# And now I have white spot...*sigh*



## 1stAquarium (Jan 4, 2010)

I noticed last night that my two platies which I got in the last week have tiny white dots all over their bodies and tails. I checked out my other fish and my femlae betta in the same tank also has this. The other fish look fine. I assume this is white spot and I need to get some specific treatment for it? I will be going to the LFS to return my broken filter from a different tank later anyway so I'll pick some up then if this is white spot? 
I also found my biggest female guppy dead this morning  she was absolutely huge and I thought she would give birth last night so I think she probably died during/just before giving birth. She was one of the first fish I got and though she was very plain she was kinda my favourite. Not having much luck with my fish recently!


----------



## LisaC144 (Oct 22, 2009)

You can SLOWLY dial the temperature up to 80-82 degrees in your tank. This speeds up the Ich (white spot) process. If you would like to medicate, I had huge success with RidIch. I battled Ich successfully with no fishy losses. I treated at half dose because I have scaleless fish and it worked fine. Be sure to treat with medication for several days after the last sign of white spot. I'd suggest searching this site to understand the process of Ich, or simply do a google search.


----------



## 1stAquarium (Jan 4, 2010)

Thanks Lisa I will see if I can find it!


----------



## 1stAquarium (Jan 4, 2010)

Okay I got something called Anti White Spot by Interpet. It says to remove all carbon and zeolite sponges from my filter before using it. Only problem is, I'm not sure what zeolite is and if I have it lol. I have a carbon sponge which I will remove.
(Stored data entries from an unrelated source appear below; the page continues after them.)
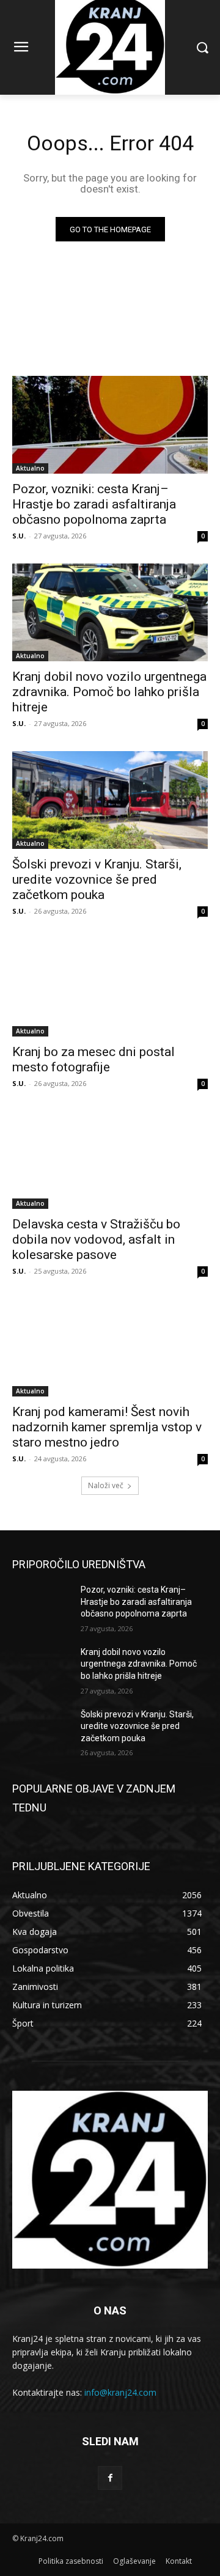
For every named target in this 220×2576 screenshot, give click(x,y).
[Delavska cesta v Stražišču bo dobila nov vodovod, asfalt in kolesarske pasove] (110, 1160)
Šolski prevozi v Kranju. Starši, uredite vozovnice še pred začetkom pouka (97, 879)
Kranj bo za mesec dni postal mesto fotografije (93, 1059)
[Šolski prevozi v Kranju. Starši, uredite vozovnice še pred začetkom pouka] (110, 800)
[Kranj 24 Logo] (110, 2179)
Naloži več (105, 1485)
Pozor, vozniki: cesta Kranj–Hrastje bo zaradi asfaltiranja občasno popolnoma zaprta (94, 504)
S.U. (19, 535)
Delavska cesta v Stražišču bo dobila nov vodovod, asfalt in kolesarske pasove (96, 1239)
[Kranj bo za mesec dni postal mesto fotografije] (110, 988)
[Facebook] (110, 2478)
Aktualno (30, 468)
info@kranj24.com (120, 2392)
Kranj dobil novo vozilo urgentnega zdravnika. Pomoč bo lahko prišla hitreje (109, 691)
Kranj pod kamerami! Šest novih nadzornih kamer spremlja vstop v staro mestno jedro (107, 1427)
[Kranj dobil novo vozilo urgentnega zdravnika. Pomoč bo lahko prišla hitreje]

Anyone know what zeolite is so I can remove it if I have it, and add my treatment asap?


----------



## Angel079 (Feb 14, 2007)

Dial up your Temp a degree or 2 every few hrs till you reach 80-82F. And start the meds right away, that'll make for best success together.
Zeolite comes usually in lil mesh bags looks sorta like fine driveway gravel, kinda like carbon pebbles just more grayish (doubt you have it in your filter).


----------



## 1stAquarium (Jan 4, 2010)

Brilliant, thank you! I'll go do it now.


----------



## marzipanquinn (Jan 18, 2010)

My Rummy Nose Tetras have white spot too :-( I had 6 and now I'm down to 3 and I'm not hopeful that they'll survive, they look pretty terrible. I'm very new to keeping fish am not sure what I'm doing half the time! Did not think fish keeping was going to be this hard. 
I'm using the same stuff as you for the white spot "Interpet, Anti White Spot". Started the treatment a couple of hours ago. I would love to save my poor fish.
Any idea how quick it's meant to work?


----------



## 1stAquarium (Jan 4, 2010)

Aww I'm sorry to hear that, I hope your fish pull through! Don't give up though, it's such a great hobby to have. 
I don't know how fast the treatment is meant to work. I just added it now, did not realise it turns your water blue!!
Angel, my guppy fry are in the tank with the ich outbreak, will they be okay with the treatment do you think, with them being so small?
Also, does anyone know if the treatment will effect any readings when I test the water? And shoud I not do water changes whilst the I am treating the fish?


----------



## Angel079 (Feb 14, 2007)

marzipanquinn said:


> My Rummy Nose Tetras have white spot too :-( I had 6 and now I'm down to 3 and I'm not hopeful that they'll survive, they look pretty terrible. I'm very new to keeping fish am not sure what I'm doing half the time! Did not think fish keeping was going to be this hard.
> I'm using the same stuff as you for the white spot "Interpet, Anti White Spot". Started the treatment a couple of hours ago. I would love to save my poor fish.
> Any idea how quick it's meant to work?


I treated a gang of Rummy's successfully, so there is hope for ya :-D
First step by step a few degrees every few hours, dial your temp up to 80-81F not more then that for Tetra.
Then cross check the exact dosage, I wanna say all available ick meds gotta be added half dose for Tetra's (at least all I ever seen).
Then good water changes/ water maintenance.
You should see the spots getting fewer in the first week.
Good luck, pm me if you need further help any time :-D


----------



## Angel079 (Feb 14, 2007)

1stAquarium said:


> I don't know how fast the treatment is meant to work. I just added it now, did not realise it turns your water blue!!
> Angel, my guppy fry are in the tank with the ich outbreak, will they be okay with the treatment do you think, with them being so small?
> Also, does anyone know if the treatment will effect any readings when I test the water? And shoud I not do water changes whilst the I am treating the fish?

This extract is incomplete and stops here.